Silne bóle głowy, kręgosłupa i stawów
Pani Irena P., lat 68, cierpiała na silne bóle głowy, kręgosłupa i stawów (kolanowych i skokowych), kamicę żółciową, nadciśnienie i chorobę wieńcową. Brała dużą liczbę leków przeciwbólowych, które kupowała bez recepty, a także leków przepisanych przez lekarzy. Mówiła, że leki podrażniły jej wątrobę, trzustkę i żołądek, i przez ostatnie pół roku codziennie odczuwała dolegliwości z tym związane – niestrawność i uczucie ciężkości w żołądku, brak apetytu, ból w okolicy wątroby i trzustki > Hepatotoksyczność leków. Ponadto skarżyła się kłopoty z poruszaniem się, rzadkie oddawanie moczu i opuchliznę nóg.
Poważne zaburzenia w narządach jamy brzusznej
Badanie USG z 21 kwietnia 1992 roku wykazało poważne zaburzenia w narządach jamy brzusznej: „wątroba jest powiększona w zakresie płata prawego”, „trzustka hiperechogeniczna, powiększona, średnica głowy 49 mm”, „żołądek z wyraźnym zaleganiem treści pokarmowej”, „pęcherz żółciowy ze złogiem 28 mm”. Gastroenterolog po przeprowadzeniu dalszych badań stwierdził polekowe uszkodzenie wątroby i zapalenie trzustki.
Problem polegał na tym, że Pani Irena brała codziennie sporą liczbę różnych leków przepisanych przez kardiologa, gastrologa i neurologa, więc trudno było stwierdzić, które farmaceutyki najbardziej szkodziły i które należało odstawić.
Poprawa po zabiegach bioenergoterapii
Po 4 zabiegach manualnej terapii połączonych z bioenergoterapią ustąpiły bóle głowy. Pani P. odczuła znaczną poprawę stanu kręgosłupa i stawów, mogła swobodniej chodzić, zniknęła opuchlizna nóg, w związku z czym przestała zażywać leki przeciwbólowe.
Po 3 tygodniach bioterapii ustąpiły wszystkie dolegliwości związane z układem trawienia. Wątroba przestała boleć, zmniejszyła się do normalnych wymiarów i nie wystawała już spod łuku żebrowego, ustały objawy niestrawności i uczucie ciężkości w żołądku.
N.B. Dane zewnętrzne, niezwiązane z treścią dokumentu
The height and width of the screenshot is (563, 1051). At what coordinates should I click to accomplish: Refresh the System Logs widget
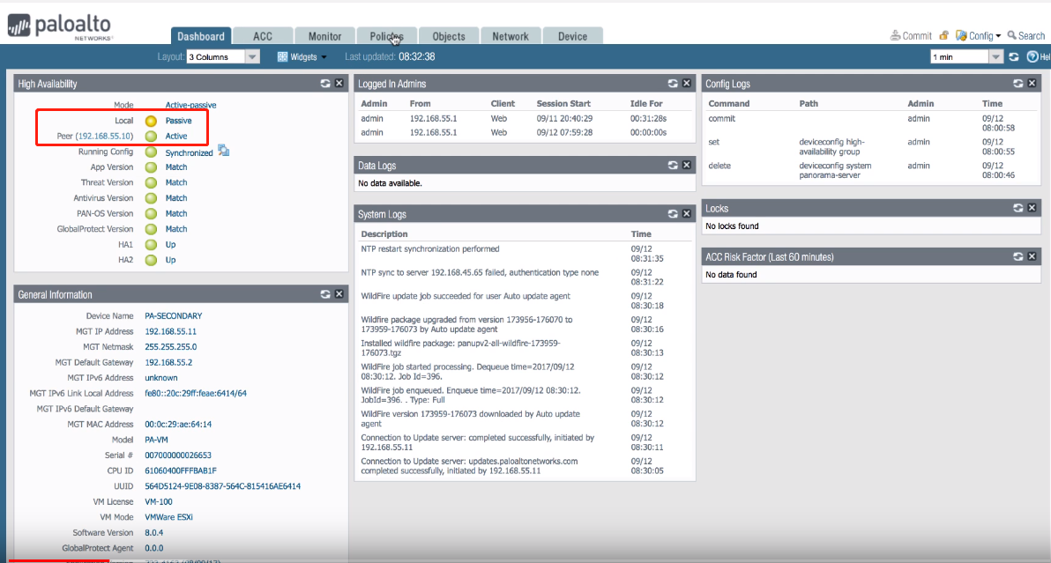674,214
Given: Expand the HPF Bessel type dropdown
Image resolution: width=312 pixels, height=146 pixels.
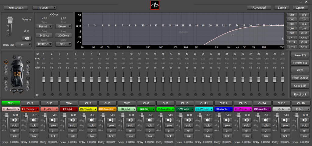Looking at the screenshot, I should click(44, 26).
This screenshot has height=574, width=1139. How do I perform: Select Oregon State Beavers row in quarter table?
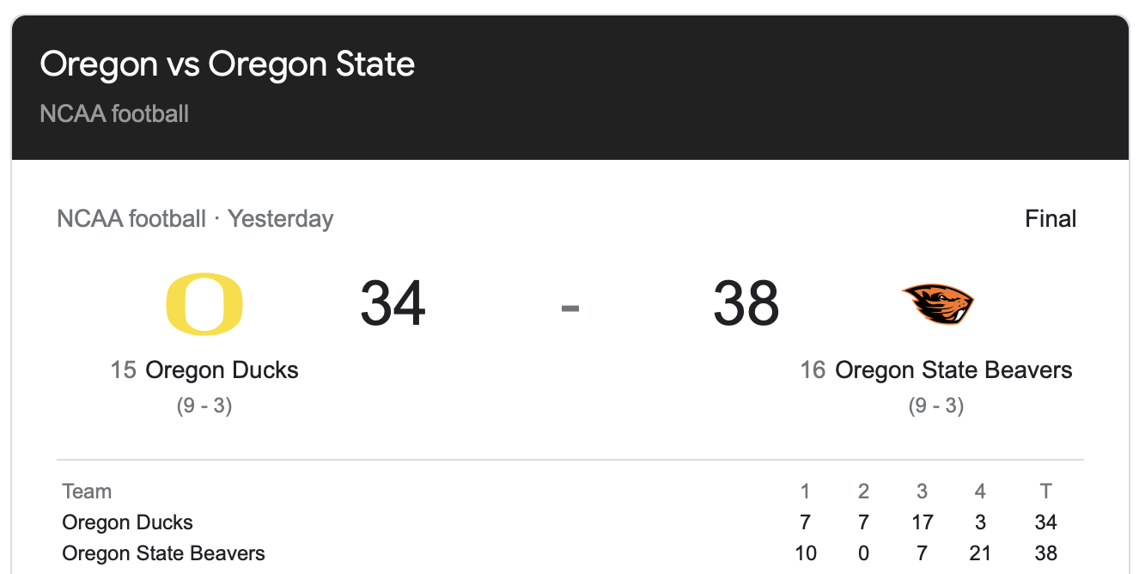163,553
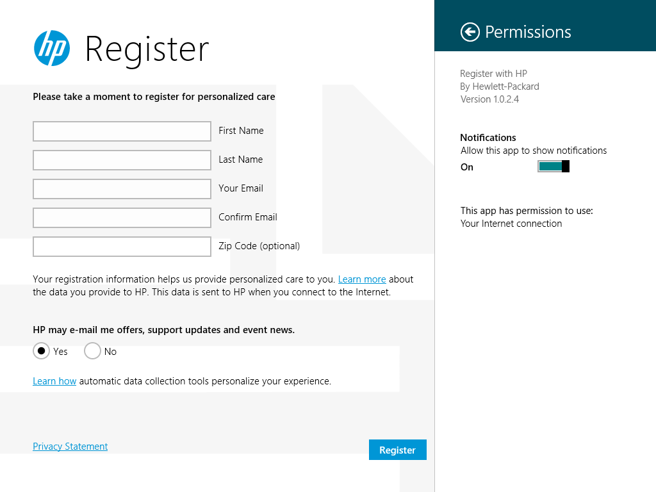This screenshot has width=656, height=492.
Task: Click the Permissions panel title
Action: (x=528, y=32)
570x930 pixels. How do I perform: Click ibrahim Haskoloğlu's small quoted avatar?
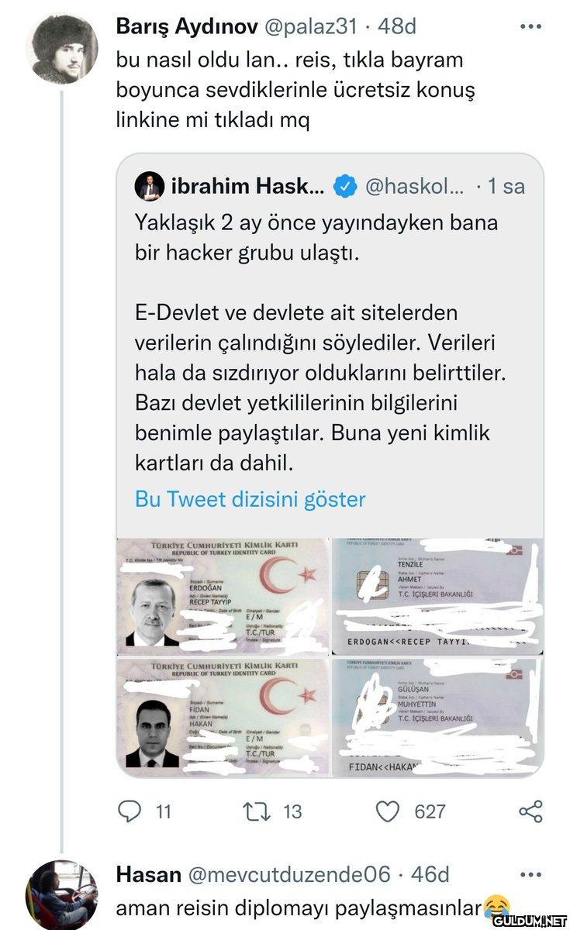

USG wykonane 19 maja potwierdzało poprawę: „Wątroba prawidłowej wielkości i echogeniczności. Pęcherzyk żółciowy ze złogiem o średnicy 20 mm. Trzustka wielkością na górnej granicy normy. Ponadto uwidoczniła się dwunastnica, prawidłowej wielkości bez zalegania treści pokarmowej.”
Po bioenergoterapii w narządach jamy brzusznej zaszły korzystne zmiany
Z wyników USG widać, że pod wpływem bioterapii w narządach jamy brzusznej zaszły korzystne zmiany – do normy zmniejszyła się nie tylko wątroba ale i głowa trzustki (z 49 do 30 mm). Złóg w pęcherzyku żółciowym zmniejszył się o 8 mm (z 28 do 20 mm). Nie stwierdzono zalegania treści pokarmowej w dwunastnicy.Pani Irena znacznie lepiej się czuła. Trawienie się poprawiło, ustąpił ból i uczucie ciężkości w żołądku, wrócił apetyt.
Ustąpienie niestrawności spowodowanej zaleganiem pokarmu w układzie pokarmowym można tłumaczyć korzystnym wpływem bioenergoterapii na aktywność pepsyny i trypsyny, głównych enzymów trawiennych żołądka i dwunastnicy. Badania dr Justy M. Smith z Rosary Hill College w Buffalo NY i dr Tony Bunnell z uniwersytetu Hull w Wielkiej Brytanii dowiodły, że aktywność pepsyny i trypsyny wzrasta pod wpływem biopola uzdrowiciela. Pepsyna odgrywa ważną role w trawieniu białka w żołądku, trypsyna w dwunastnicy. Dzięki wzrostowi aktywności tych enzymów pokarm jest lepiej trawiony i szybciej przechodzi przez dalszą część układu pokarmowego.